MATERIAL SUPPLIED:
● ● ● ●
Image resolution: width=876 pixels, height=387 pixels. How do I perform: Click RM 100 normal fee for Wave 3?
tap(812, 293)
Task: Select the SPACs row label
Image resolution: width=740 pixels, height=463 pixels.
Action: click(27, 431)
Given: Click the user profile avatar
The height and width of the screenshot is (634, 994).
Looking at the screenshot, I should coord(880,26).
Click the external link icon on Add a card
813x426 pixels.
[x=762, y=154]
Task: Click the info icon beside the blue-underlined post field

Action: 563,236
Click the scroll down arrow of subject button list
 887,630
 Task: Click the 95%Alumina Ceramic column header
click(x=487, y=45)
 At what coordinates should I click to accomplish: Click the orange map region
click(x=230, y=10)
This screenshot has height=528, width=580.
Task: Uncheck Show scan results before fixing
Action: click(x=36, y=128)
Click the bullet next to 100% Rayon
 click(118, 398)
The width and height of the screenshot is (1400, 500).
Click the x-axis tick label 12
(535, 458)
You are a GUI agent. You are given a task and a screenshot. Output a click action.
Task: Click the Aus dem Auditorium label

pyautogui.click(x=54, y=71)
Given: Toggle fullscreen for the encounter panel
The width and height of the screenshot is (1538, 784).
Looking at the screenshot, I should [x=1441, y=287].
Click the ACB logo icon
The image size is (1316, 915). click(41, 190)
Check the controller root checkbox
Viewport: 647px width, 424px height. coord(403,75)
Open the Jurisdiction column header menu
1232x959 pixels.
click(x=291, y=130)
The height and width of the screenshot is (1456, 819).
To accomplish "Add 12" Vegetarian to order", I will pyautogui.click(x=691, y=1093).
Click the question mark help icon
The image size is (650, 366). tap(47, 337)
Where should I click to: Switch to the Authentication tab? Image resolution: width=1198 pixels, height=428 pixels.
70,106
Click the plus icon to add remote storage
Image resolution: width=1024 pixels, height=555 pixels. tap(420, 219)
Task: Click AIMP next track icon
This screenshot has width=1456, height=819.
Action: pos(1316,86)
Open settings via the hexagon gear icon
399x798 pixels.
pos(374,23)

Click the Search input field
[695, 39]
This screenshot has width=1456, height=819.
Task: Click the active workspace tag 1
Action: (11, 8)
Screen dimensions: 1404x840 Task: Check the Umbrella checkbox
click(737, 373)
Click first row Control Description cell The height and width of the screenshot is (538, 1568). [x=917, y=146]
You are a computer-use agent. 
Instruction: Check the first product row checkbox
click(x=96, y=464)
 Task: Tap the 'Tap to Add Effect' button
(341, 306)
● ● ● ●
WHAT YOU WILL DO:
Can you print the lines of the items from the one containing "Task: Click AIMP next track icon" through the end of the items, inclusive, reproducing them exactly?

WRITTEN RESPONSE:
Task: Click AIMP next track icon
This screenshot has width=1456, height=819.
Action: pos(1316,86)
Open settings via the hexagon gear icon
399x798 pixels.
pos(374,23)

Click the Search input field
[695, 39]
This screenshot has width=1456, height=819.
Task: Click the active workspace tag 1
Action: (11, 8)
Screen dimensions: 1404x840 Task: Check the Umbrella checkbox
click(737, 373)
Click first row Control Description cell The height and width of the screenshot is (538, 1568). [x=917, y=146]
You are a computer-use agent. 
Instruction: Check the first product row checkbox
click(x=96, y=464)
 Task: Tap the 'Tap to Add Effect' button
(341, 306)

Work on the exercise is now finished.